In this context, selling could be a valid option for those looking to capitalize on one-time gains, but most analysts recommend holding positions and closely monitoring upcoming institutional moves.

Analysts' narrative: caution and medium-term vision

Most analysts agree that the current scenario does not warrant drastic decisions. Instead of promoting massive BTC sell-offs, the consensus points to a strategy of observing and analyzing the macro context. The most repeated recommendation is to "zoom out," that is, Look at the bigger picture and don't be influenced by minor fluctuations that are part of Bitcoin's natural cycle..

This approach is supported by historical patterns. Following halving events, August is typically a month of momentum, followed by moderate corrections in September. This dynamic, observed in previous cycles, suggests that the current behavior could be aligned with a consolidation phase prior to new highs. The structural scarcity of Bitcoin's supply, combined with institutional interest, reinforces this hypothesis.

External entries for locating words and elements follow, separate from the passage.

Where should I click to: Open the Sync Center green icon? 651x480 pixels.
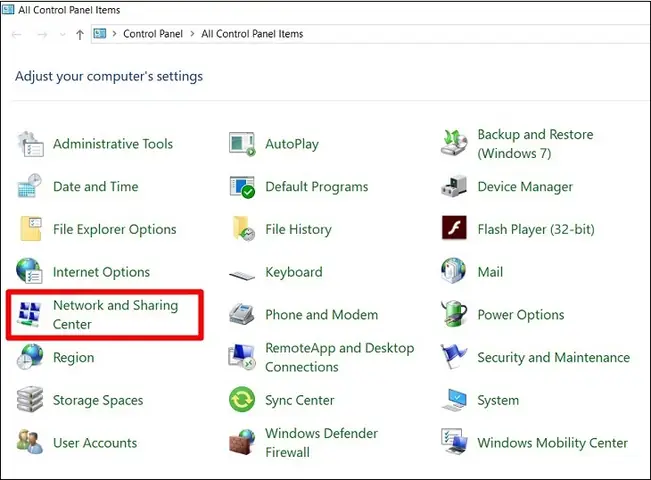point(242,399)
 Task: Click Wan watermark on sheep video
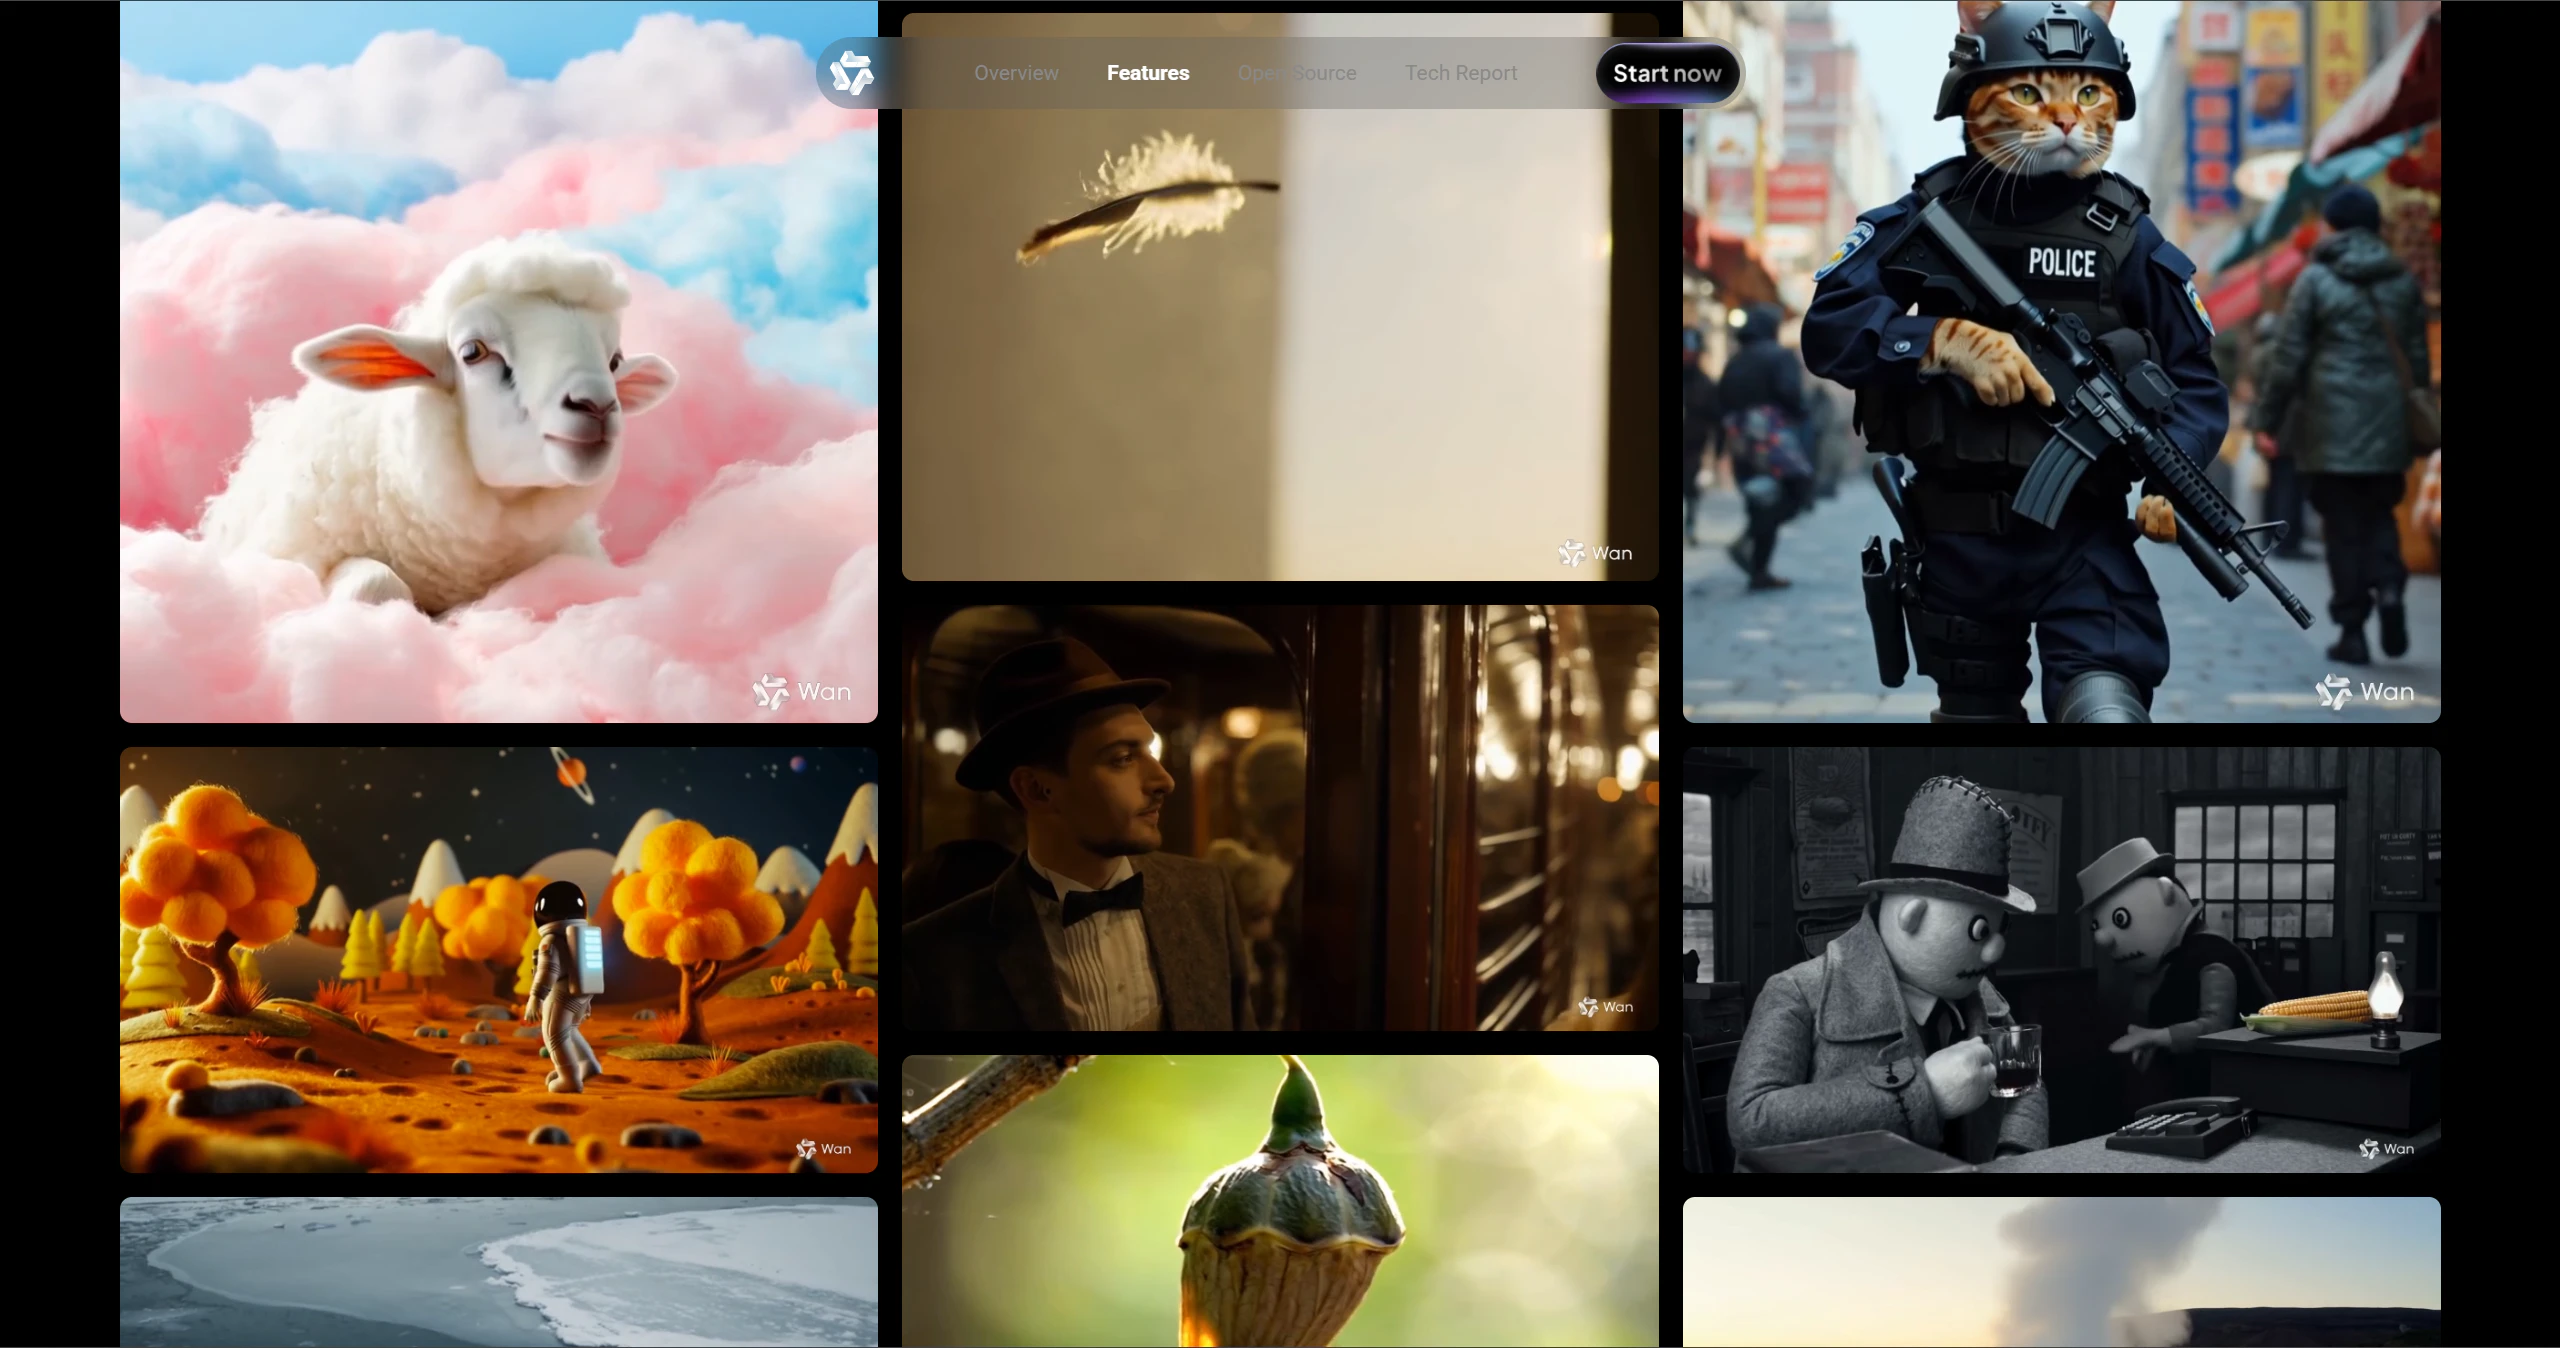802,692
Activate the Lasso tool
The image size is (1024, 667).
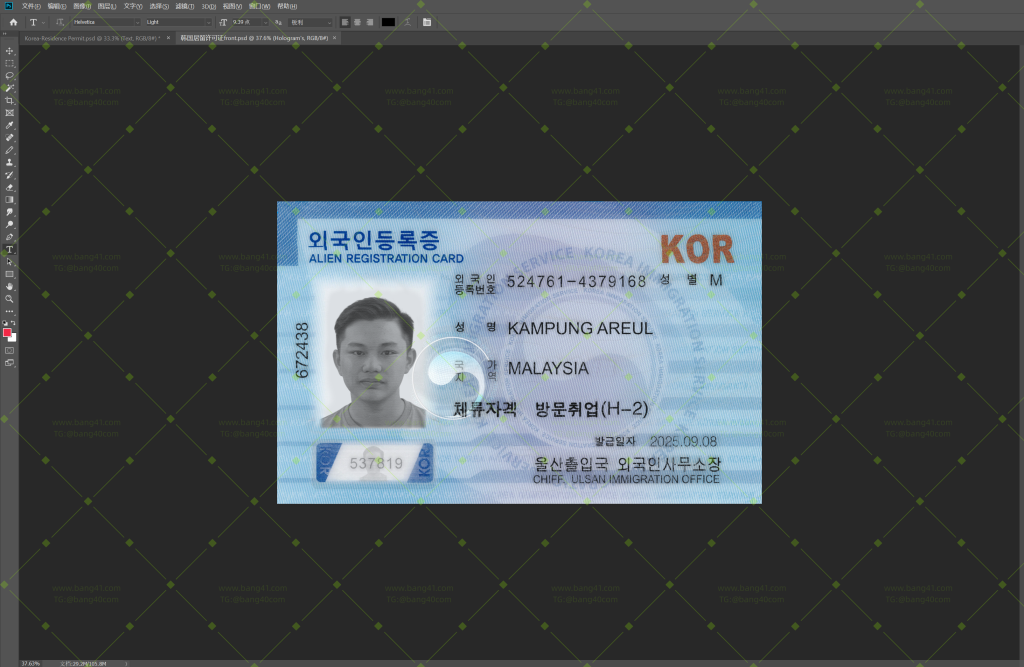9,75
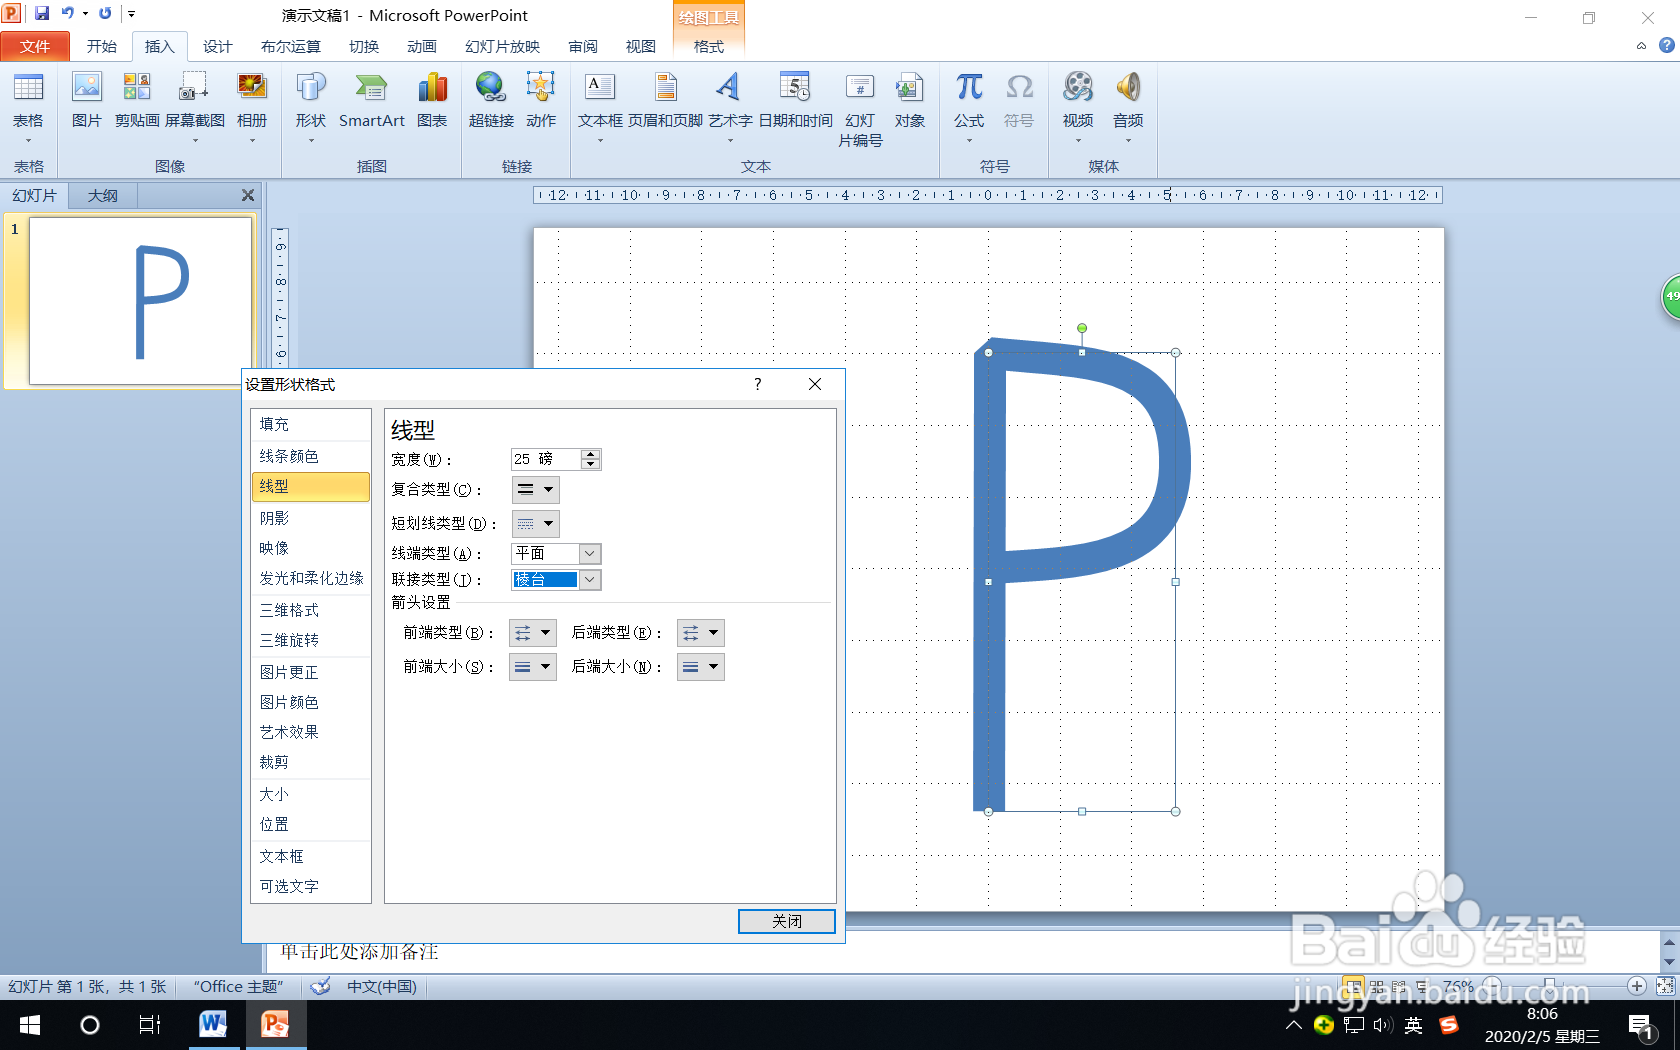Select 三维格式 in the format list
The width and height of the screenshot is (1680, 1050).
[289, 610]
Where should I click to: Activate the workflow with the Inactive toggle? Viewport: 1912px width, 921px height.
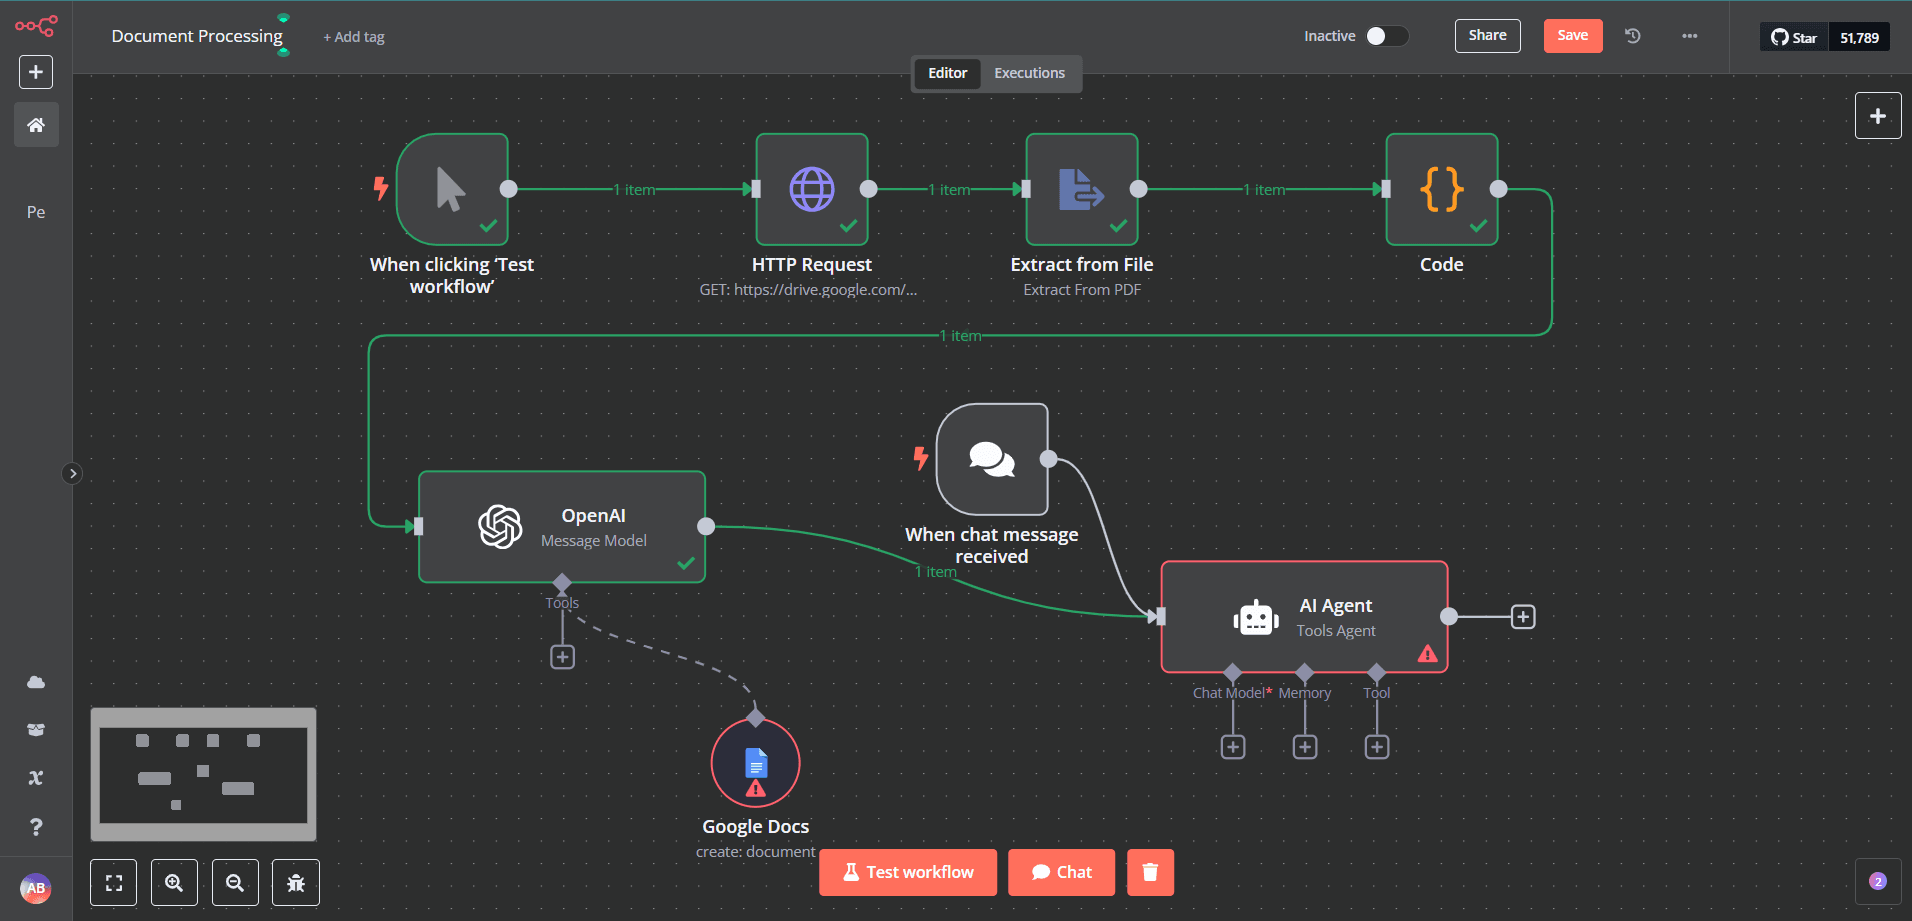tap(1387, 35)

Although some experts point to technical levels that could act as resistance or support, the dominant narrative focuses on broader fundamentals. Growing adoption, clearer regulation, and the integration of Bitcoin into institutional portfolios are factors that support a bullish outlook for the medium and long term.

Ultimately, the general consensus suggests remaining calm, avoiding hasty decisions, and understanding that Bitcoin, as an emerging asset, requires strategic and patient analysis. The current consolidation is not a sign of weakness, but rather a necessary stage in its evolution.